Quand on vient de Thevray ou de la Ferrière-sur-Risle par la route
départementale qui, autrefois, de Bernay aboutissait à Paris, après la
monotonie de l'immense plaine, brusquement, au delà d'un coude que forme une
petite rue, on débouche dans la grande artère de Beaumesnil; alors on a
devant soi la façade du château qui fait éprouver un véritable éblouissement
tenant de la féerie; ce n'est plus le beau style de la Renaissance, et
pourtant cela y fait songer. Cette polychromie savante, la brique rouge
alternant avec la pierre restée blanche, les toitures énormes d'ardoise
bleue, sur lesquelles s'enlèvent les hautes cheminées d'une élégance suprême
rayant le ciel, et les merveilleuses lucarnes à frontons et à pinacles, tout
forme un ensemble prestigieux. Pour ceux qui n'ont pas vu le monument ou les
figurations qu'on en a faites, ils peuvent en avoir une légère idée en
examinant les quatre pavillons centraux de l'ancienne place Royale
(aujourd'hui des Vosges): c'est le même style, presque la même ordonnance;
mais Beaumesnil l'emporte de beaucoup en grandeur, en richesse et en beauté.
————
_Énoncé A_
Pour chacune des affirmations suivantes, indiquez par oui ou par non si elle s'accorde avec le texte sur le château de Beaumesnil, en citant les mots du texte qui tranchent. (i) La façade du château relève du pur style Renaissance. (ii) Les toitures du château sont couvertes d'ardoise bleue. (iii) Beaumesnil surpasse les pavillons centraux de l'ancienne place Royale en grandeur.
————
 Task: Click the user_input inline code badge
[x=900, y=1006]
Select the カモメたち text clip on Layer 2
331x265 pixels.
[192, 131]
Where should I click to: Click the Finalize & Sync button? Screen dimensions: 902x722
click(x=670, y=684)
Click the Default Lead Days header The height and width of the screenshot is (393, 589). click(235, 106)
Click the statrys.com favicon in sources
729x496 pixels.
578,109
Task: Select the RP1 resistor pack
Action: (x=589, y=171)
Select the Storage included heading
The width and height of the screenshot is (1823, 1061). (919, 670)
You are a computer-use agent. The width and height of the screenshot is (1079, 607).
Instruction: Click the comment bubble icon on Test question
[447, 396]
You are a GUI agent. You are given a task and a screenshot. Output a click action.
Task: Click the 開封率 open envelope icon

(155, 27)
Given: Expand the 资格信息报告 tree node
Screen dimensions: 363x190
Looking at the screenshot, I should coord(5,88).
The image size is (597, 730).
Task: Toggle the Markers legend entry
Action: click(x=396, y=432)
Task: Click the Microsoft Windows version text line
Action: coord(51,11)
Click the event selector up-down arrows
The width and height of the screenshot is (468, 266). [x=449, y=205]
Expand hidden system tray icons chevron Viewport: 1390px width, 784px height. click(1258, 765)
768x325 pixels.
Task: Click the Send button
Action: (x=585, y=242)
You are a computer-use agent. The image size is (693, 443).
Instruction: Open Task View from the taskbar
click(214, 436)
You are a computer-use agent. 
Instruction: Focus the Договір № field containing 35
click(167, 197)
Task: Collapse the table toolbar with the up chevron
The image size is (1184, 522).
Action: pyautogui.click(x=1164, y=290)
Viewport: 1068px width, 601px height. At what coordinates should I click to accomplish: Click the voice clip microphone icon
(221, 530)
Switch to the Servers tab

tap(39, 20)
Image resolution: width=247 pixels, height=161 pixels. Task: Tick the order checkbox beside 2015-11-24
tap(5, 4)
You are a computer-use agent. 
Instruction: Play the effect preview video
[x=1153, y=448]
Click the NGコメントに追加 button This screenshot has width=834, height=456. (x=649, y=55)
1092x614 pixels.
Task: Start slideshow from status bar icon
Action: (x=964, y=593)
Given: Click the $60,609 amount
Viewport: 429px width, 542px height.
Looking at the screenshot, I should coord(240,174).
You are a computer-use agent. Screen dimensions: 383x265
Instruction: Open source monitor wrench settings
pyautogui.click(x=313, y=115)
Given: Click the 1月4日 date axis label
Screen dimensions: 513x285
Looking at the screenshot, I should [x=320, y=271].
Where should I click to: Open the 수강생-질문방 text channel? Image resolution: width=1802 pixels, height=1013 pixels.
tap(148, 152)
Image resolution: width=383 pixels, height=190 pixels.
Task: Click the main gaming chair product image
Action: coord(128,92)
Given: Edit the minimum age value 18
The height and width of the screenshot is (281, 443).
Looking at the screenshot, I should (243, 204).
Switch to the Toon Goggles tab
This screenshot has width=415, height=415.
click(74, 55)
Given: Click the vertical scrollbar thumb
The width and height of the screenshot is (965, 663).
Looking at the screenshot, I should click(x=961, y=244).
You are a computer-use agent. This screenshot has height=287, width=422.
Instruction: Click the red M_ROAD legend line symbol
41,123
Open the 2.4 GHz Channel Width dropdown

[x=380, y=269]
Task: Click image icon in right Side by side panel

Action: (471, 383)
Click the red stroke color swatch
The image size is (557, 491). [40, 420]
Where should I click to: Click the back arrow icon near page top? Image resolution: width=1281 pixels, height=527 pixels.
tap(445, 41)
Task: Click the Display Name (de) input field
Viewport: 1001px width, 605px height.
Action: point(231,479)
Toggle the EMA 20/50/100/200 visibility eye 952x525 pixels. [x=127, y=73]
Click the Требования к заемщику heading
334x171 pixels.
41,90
————
_Énoncé B_
Transcrivez les lignes du listing, depuis celle qui contient « Given: Click the $60,609 amount » jusqu'à celle qui contient « pyautogui.click(x=313, y=115) », ces deux lignes comprises.

_Corrigé A_
(i) Non : « ce n'est plus le beau style de la Renaissance ».
(ii) Oui : « les toitures énormes d'ardoise bleue ».
(iii) Oui : « Beaumesnil l'emporte de beaucoup en grandeur, en richesse et en beauté ».

_Corrigé B_
Given: Click the $60,609 amount
Viewport: 429px width, 542px height.
Looking at the screenshot, I should coord(240,174).
You are a computer-use agent. Screen dimensions: 383x265
Instruction: Open source monitor wrench settings
pyautogui.click(x=313, y=115)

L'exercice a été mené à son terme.